Last year, Spectre’s theme involved painter Claude Monet and the impact of Impressionist art. “We played delicate music and had delicate organic choreography that helped us to portray the softness of impressionism,” says Scott. “There was music by Claude Debussy and French composers, and we also used Bjork’s music because I felt she had a modern impressionist quality about her.”
The theme for Spectre’s six-minute performance this year is titled “These Walls,” and is a meditation on home.
“Those props, when you put them together, they form a house,” he says. “All of the memories that are contained inside the house. Home is where the heart is, they say, and a home is a vessel of different memories for countless people that go through it. You go to a new home and impart memories into that new space.”

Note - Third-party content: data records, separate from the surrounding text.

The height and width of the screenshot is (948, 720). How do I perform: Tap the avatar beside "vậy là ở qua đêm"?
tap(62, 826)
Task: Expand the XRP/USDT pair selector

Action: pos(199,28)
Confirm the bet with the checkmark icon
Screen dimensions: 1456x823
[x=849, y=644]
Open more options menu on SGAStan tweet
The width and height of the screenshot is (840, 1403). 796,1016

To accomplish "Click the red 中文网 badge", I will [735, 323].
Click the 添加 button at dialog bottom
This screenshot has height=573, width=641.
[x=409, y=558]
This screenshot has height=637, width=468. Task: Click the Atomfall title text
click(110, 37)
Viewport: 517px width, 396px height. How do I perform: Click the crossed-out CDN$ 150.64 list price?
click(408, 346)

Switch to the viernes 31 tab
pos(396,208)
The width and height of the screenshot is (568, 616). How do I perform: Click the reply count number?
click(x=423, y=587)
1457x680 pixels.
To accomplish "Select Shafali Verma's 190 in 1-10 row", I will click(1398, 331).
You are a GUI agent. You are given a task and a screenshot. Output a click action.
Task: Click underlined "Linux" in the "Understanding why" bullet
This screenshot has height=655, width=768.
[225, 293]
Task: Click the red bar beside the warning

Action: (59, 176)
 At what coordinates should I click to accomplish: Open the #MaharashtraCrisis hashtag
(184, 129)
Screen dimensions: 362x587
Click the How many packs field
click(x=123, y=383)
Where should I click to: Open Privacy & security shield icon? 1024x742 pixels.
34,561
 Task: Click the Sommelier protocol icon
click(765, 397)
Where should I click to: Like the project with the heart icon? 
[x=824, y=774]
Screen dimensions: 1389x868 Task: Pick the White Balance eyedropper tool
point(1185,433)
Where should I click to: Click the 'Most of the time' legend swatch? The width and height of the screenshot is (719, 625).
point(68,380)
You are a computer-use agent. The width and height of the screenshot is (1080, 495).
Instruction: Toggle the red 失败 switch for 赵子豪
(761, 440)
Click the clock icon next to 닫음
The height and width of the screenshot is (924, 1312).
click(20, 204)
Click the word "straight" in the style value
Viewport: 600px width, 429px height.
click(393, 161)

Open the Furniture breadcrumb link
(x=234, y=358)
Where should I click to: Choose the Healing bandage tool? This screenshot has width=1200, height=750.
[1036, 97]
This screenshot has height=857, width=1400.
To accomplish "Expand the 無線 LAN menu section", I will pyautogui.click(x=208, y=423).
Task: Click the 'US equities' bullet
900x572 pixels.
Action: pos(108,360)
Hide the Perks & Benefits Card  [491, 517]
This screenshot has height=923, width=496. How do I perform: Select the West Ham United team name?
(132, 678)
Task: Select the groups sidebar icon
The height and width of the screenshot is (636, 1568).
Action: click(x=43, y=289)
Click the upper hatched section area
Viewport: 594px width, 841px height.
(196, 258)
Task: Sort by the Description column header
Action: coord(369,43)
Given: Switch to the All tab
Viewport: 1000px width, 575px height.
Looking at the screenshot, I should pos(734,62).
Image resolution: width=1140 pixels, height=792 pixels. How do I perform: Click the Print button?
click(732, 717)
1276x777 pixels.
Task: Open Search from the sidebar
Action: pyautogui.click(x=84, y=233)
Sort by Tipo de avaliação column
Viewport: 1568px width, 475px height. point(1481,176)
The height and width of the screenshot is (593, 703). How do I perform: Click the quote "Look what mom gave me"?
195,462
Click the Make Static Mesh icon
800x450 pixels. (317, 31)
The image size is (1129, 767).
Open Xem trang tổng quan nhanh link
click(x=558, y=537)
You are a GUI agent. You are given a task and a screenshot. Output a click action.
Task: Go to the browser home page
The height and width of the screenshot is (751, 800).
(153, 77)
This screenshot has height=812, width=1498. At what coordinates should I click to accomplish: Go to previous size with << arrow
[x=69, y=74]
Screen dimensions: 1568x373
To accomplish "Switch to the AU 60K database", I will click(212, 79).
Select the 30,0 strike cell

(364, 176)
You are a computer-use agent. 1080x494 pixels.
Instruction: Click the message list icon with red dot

It’s a theme, he adds, that may have emotional resonance in a group of young adults just entering or leaving college, often far away from their own homes.
“We have staging, technical parts, and we play hard music, but at the end of the day, it’s to make one big picture,” says Jess Mishico, Spectre’s choreographer. “Not all drumlines approach it that way, they are a little more regimented. But our show has a kind of softness, it’s about home and indescribable feelings that all humans experience. Some drumlines don’t go that direction. A common emotion for drumlines to go for is anger, and that’s easy. Drums are loud. Some of the groups do that really well, but we’re interested in pushing what being a performance art group means.”

“There aren’t many of these kinds of groups, especially around here,” says Jason Leung, 22, an engineering major at VCU who is one of Spectre’s dancers. “In the U.S., there are maybe 20 to 30 higher end, open, world-class groups.”
He describes the modern indoor drumline as musical theatre that takes its influence from marching bands as well as ballet and contemporary dance.
“It’s very theatrical, which is one of the reasons I love the activity,” he adds. “It’s very freeing in that kind of physical expression.” Leung says that he connected with the show’s theme of memories tied to physical locations. “I felt very comfortable tapping into that emotional realm.”
In March, during a WGI qualifier at Powhatan High School, Spectre aced its prelims, capturing, for a time, the highest score of any national group in its category.
“I think the judges appreciate that we are doing things a little differently,” says Mishico, 27, who met Scott when she was a student at Powhatan. “They liked that we were purposeful and intentional. A kind of palette cleanser.”
After performing for a send-off show on Sunday, April 6 at Hermitage High School, the Spectre Percussion group will travel on to the WGI championships in Dayton on the weekend of April 10 [The WGI Percussion/Winds World Championships will be held April 10-13 and can be streamed live on FloMarching.]
The choreographer is quick to credit Ryan Scott for much of Spectre’s specialness.
“I think Ryan is very unique in his approach. We are creating art. Forget the sticks in your hand and the dot on the floor,” she says. “We’re creating art and that’s what makes it so earnest and makes people buy in and care about it, the members included.
That’s what makes Spectre successful.”